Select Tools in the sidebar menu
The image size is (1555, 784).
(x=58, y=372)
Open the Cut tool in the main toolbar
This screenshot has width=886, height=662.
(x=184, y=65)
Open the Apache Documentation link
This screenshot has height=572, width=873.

==

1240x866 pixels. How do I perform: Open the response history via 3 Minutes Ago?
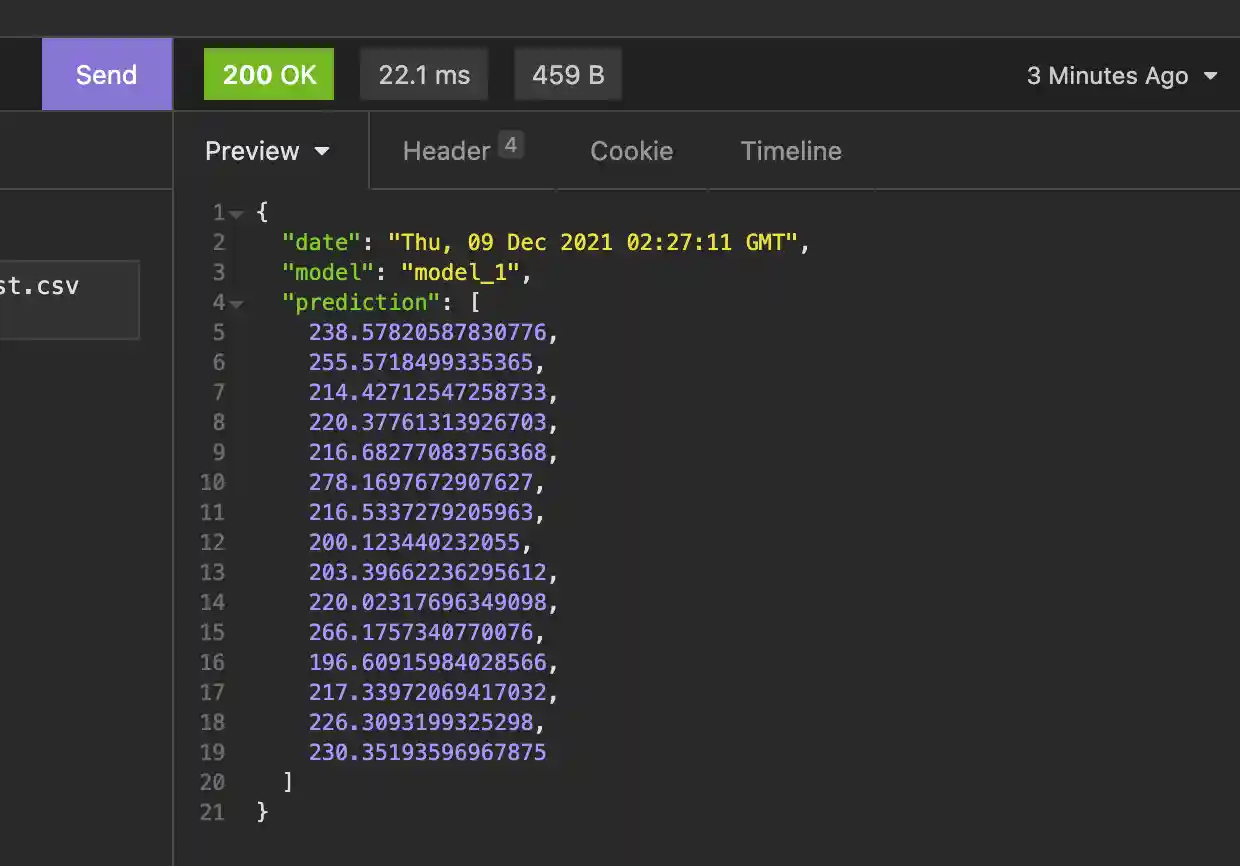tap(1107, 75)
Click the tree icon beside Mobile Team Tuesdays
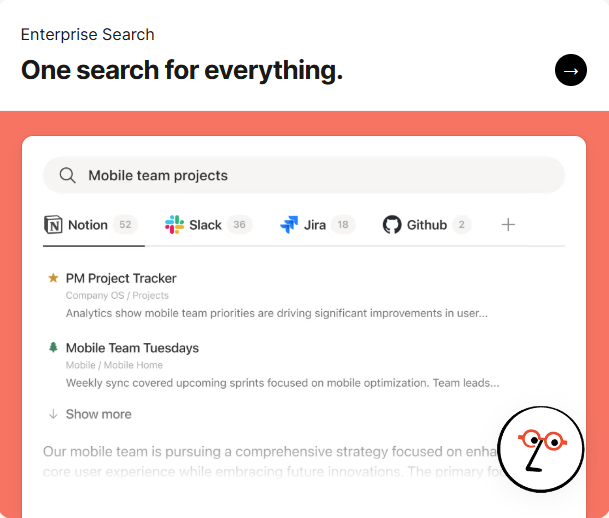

* * *

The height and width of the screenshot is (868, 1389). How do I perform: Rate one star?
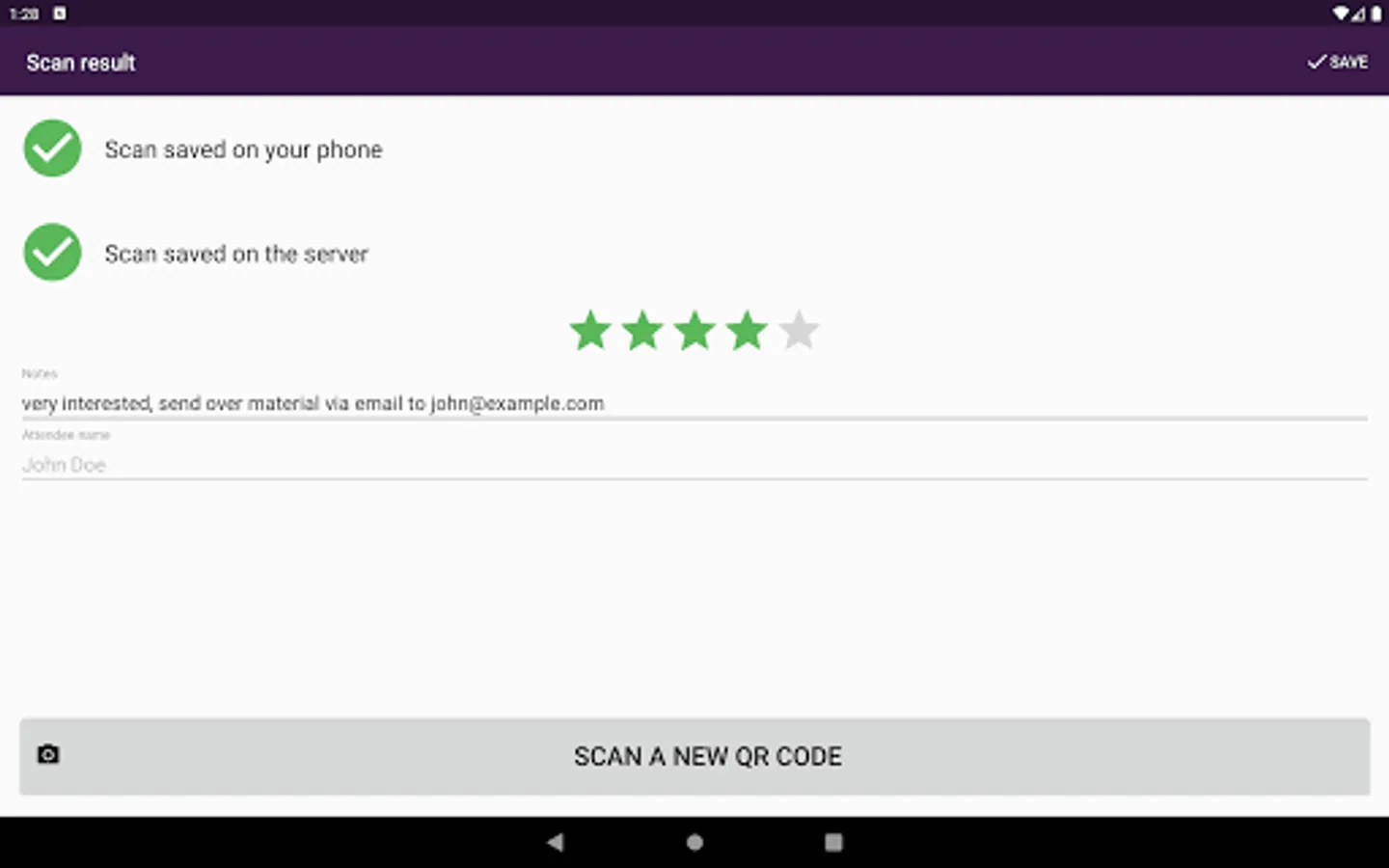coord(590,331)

§ **EXERCISE REQUIREMENTS**:
Quote word for word only the lines above from the one containing "1240x866 pixels. How" through the one containing "Click the tree". Pictures stay out of your copy.

§ **TASK RESULT**:
1240x866 pixels. How do I perform: Open the response history via 3 Minutes Ago?
tap(1107, 75)
Click the tree icon beside Mobile Team Tuesdays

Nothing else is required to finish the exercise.